Daisy does that and it drives me crazy!!! We home cook for her so it gets really messy at times!!


----------



## Deborah (Jan 8, 2006)

Rylee eats right out of her bowl. She usually eats when we all sit down to dinner. Marshmallow would take the food out of the bowl take it to the carpet and then eat it.

Rylee always knows when I start making dinner. She will come around and eat spinach, carrots, plain lettuce what ever I am using she needs a taste. I also have to tell her no more when I feel she has had enough extra food.


----------



## luvmyfluffybutt (Jan 6, 2012)

Daisy wants to taste everything too, she has a really bad habit of begging when other people are eating.


----------



## Rocky's Mom (Apr 10, 2010)

Yep don't you wonder why so many do that? :smrofl:


----------



## kodie (Aug 24, 2004)

I wonder if its breed specific that maltese grab a piece of food and take it to bed to where ever else and eat it!? :huh: Both of mine do this also!
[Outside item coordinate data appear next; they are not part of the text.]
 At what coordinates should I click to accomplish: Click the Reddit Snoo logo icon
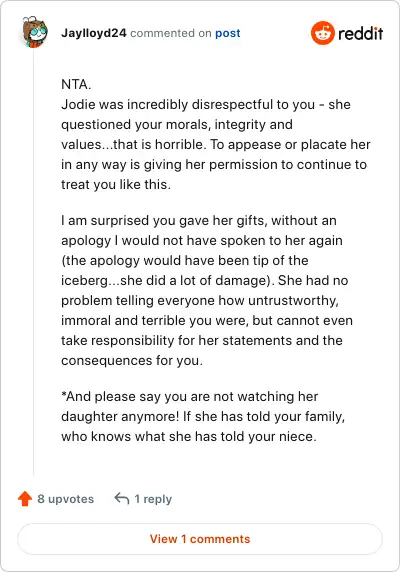[x=322, y=33]
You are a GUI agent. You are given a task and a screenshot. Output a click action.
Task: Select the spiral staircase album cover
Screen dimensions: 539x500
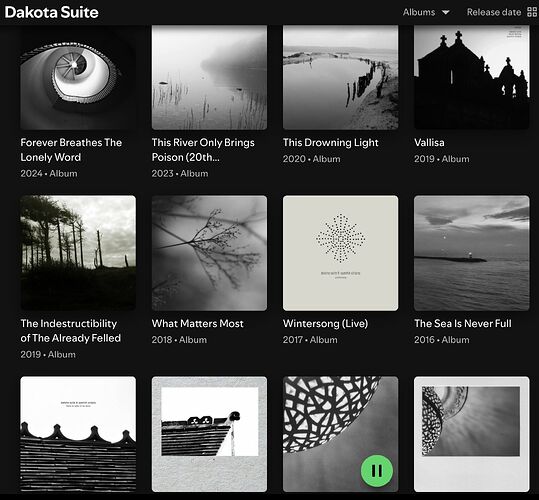(x=78, y=78)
I use a flat dish and an almost flat dish for both my pups for their food... they seem to like it better than a round bowl.
Wetnoz Ultra Line Fat Cat Luxury Stainless Steel Cat Bowl | Designer Cat Bowls | Dog Beds UK


----------



## Lovkins mama (Dec 15, 2011)

Missy Magoo said:


> Glad to hear that my little Missy isn't the only one! I have never had a dog that does something like this! My other dogs food sits out all the time, but Missy won't eat it. She waits until I sprinkle some on my bedroom carpet floor. Our bedroom is her "home". It has her crate, her bed, her toys and she sleeps in our bed every night. Our bedroom was the only room she never had an accident in and is now the only room she will eat it! I tried putting her bowl in our bedroom, but nope! It has to be sprinkled on the floor. If I put a pile of it on the floor, she won't eat it either. It has to be "sprinkled". LOL!


 
My lovkins brings his food where ever I am, and eat one piece at a time. You have some pretty babies there!


----------